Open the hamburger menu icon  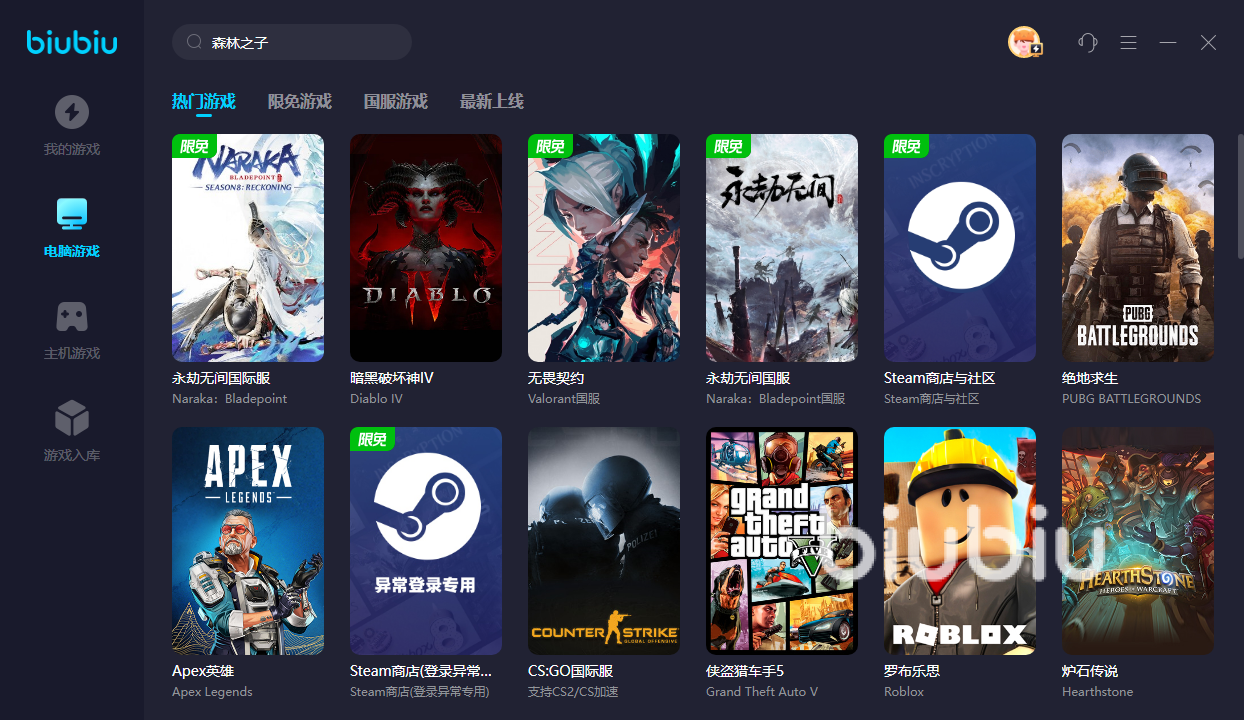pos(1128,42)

##############################

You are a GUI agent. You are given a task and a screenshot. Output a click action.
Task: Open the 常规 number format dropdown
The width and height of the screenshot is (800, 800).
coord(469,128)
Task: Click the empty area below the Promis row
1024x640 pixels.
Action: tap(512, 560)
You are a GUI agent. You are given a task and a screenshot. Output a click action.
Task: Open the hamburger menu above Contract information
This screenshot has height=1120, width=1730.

##############################

Task item => Scan the listing above for the line that has "Task: Open the 常规 number format dropdown", then copy exactly from that line through the line that has "This screenshot has height=1120, width=1730.".

Exercise response =>
Task: Open the 常规 number format dropdown
The width and height of the screenshot is (800, 800).
coord(469,128)
Task: Click the empty area below the Promis row
1024x640 pixels.
Action: tap(512, 560)
You are a GUI agent. You are given a task and a screenshot. Output a click action.
Task: Open the hamburger menu above Contract information
This screenshot has height=1120, width=1730.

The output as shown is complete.